• _Problem statement_: Rewrite all the entries below as a Markdown table with the columns Row and Line. Give each non-blank line its own row, numbered in order, and leave out the blank lines.

====== Task material

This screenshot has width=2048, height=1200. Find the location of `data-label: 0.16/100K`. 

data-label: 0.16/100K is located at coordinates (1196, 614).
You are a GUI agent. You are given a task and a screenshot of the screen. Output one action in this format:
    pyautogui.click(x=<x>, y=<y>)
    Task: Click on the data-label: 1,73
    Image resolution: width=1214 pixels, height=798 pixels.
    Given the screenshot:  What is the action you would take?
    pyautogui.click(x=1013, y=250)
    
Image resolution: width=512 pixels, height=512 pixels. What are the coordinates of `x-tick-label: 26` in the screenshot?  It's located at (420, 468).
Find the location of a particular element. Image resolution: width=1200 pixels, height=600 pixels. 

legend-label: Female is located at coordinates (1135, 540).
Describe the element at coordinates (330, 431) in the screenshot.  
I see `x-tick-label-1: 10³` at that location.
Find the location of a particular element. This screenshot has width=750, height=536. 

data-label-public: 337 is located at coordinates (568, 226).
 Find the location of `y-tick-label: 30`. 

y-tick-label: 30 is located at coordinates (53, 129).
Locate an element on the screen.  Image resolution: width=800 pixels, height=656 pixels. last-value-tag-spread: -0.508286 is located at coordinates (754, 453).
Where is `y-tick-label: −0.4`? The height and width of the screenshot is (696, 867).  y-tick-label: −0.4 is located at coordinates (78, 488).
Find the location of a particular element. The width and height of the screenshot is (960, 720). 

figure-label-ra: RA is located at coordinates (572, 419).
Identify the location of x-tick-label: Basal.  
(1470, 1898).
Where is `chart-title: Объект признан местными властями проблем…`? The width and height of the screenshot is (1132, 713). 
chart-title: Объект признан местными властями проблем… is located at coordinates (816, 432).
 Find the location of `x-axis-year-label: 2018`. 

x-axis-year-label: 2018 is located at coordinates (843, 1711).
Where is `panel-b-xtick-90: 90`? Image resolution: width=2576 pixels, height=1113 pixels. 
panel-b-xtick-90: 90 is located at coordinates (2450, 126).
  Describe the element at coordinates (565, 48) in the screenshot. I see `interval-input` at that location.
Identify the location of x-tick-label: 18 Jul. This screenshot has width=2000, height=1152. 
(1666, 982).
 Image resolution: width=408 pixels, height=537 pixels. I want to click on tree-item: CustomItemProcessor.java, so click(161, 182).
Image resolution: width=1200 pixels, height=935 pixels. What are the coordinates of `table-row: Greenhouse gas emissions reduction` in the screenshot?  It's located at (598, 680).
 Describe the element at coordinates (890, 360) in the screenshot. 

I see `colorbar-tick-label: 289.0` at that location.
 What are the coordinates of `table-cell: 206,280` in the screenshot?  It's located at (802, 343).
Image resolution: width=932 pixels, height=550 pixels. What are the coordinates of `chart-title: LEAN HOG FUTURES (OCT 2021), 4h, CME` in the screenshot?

============

• _Expected answer_:
| Row | Line |
|---|---|
| 1 | This screenshot has width=2048, height=1200. Find the location of `data-label: 0.16/100K`.  |
| 2 | data-label: 0.16/100K is located at coordinates (1196, 614). |
| 3 | You are a GUI agent. You are given a task and a screenshot of the screen. Output one action in this format: |
| 4 |     pyautogui.click(x=<x>, y=<y>) |
| 5 |     Task: Click on the data-label: 1,73 |
| 6 |     Image resolution: width=1214 pixels, height=798 pixels. |
| 7 |     Given the screenshot:  What is the action you would take? |
| 8 |     pyautogui.click(x=1013, y=250) |
| 9 | Image resolution: width=512 pixels, height=512 pixels. What are the coordinates of `x-tick-label: 26` in the screenshot?  It's located at (420, 468). |
| 10 | Find the location of a particular element. Image resolution: width=1200 pixels, height=600 pixels.  |
| 11 | legend-label: Female is located at coordinates (1135, 540). |
| 12 | Describe the element at coordinates (330, 431) in the screenshot.   |
| 13 | I see `x-tick-label-1: 10³` at that location. |
| 14 | Find the location of a particular element. This screenshot has width=750, height=536.  |
| 15 | data-label-public: 337 is located at coordinates (568, 226). |
| 16 |  Find the location of `y-tick-label: 30`.  |
| 17 | y-tick-label: 30 is located at coordinates (53, 129). |
| 18 | Locate an element on the screen.  Image resolution: width=800 pixels, height=656 pixels. last-value-tag-spread: -0.508286 is located at coordinates (754, 453). |
| 19 | Where is `y-tick-label: −0.4`? The height and width of the screenshot is (696, 867).  y-tick-label: −0.4 is located at coordinates (78, 488). |
| 20 | Find the location of a particular element. The width and height of the screenshot is (960, 720).  |
| 21 | figure-label-ra: RA is located at coordinates (572, 419). |
| 22 | Identify the location of x-tick-label: Basal.   |
| 23 | (1470, 1898). |
| 24 | Where is `chart-title: Объект признан местными властями проблем…`? The width and height of the screenshot is (1132, 713).  |
| 25 | chart-title: Объект признан местными властями проблем… is located at coordinates (816, 432). |
| 26 |  Find the location of `x-axis-year-label: 2018`.  |
| 27 | x-axis-year-label: 2018 is located at coordinates (843, 1711). |
| 28 | Where is `panel-b-xtick-90: 90`? Image resolution: width=2576 pixels, height=1113 pixels.  |
| 29 | panel-b-xtick-90: 90 is located at coordinates (2450, 126). |
| 30 |   Describe the element at coordinates (565, 48) in the screenshot. I see `interval-input` at that location. |
| 31 | Identify the location of x-tick-label: 18 Jul. This screenshot has width=2000, height=1152.  |
| 32 | (1666, 982). |
| 33 |  Image resolution: width=408 pixels, height=537 pixels. I want to click on tree-item: CustomItemProcessor.java, so click(161, 182). |
| 34 | Image resolution: width=1200 pixels, height=935 pixels. What are the coordinates of `table-row: Greenhouse gas emissions reduction` in the screenshot?  It's located at (598, 680). |
| 35 |  Describe the element at coordinates (890, 360) in the screenshot.  |
| 36 | I see `colorbar-tick-label: 289.0` at that location. |
| 37 |  What are the coordinates of `table-cell: 206,280` in the screenshot?  It's located at (802, 343). |
| 38 | Image resolution: width=932 pixels, height=550 pixels. What are the coordinates of `chart-title: LEAN HOG FUTURES (OCT 2021), 4h, CME` in the screenshot? |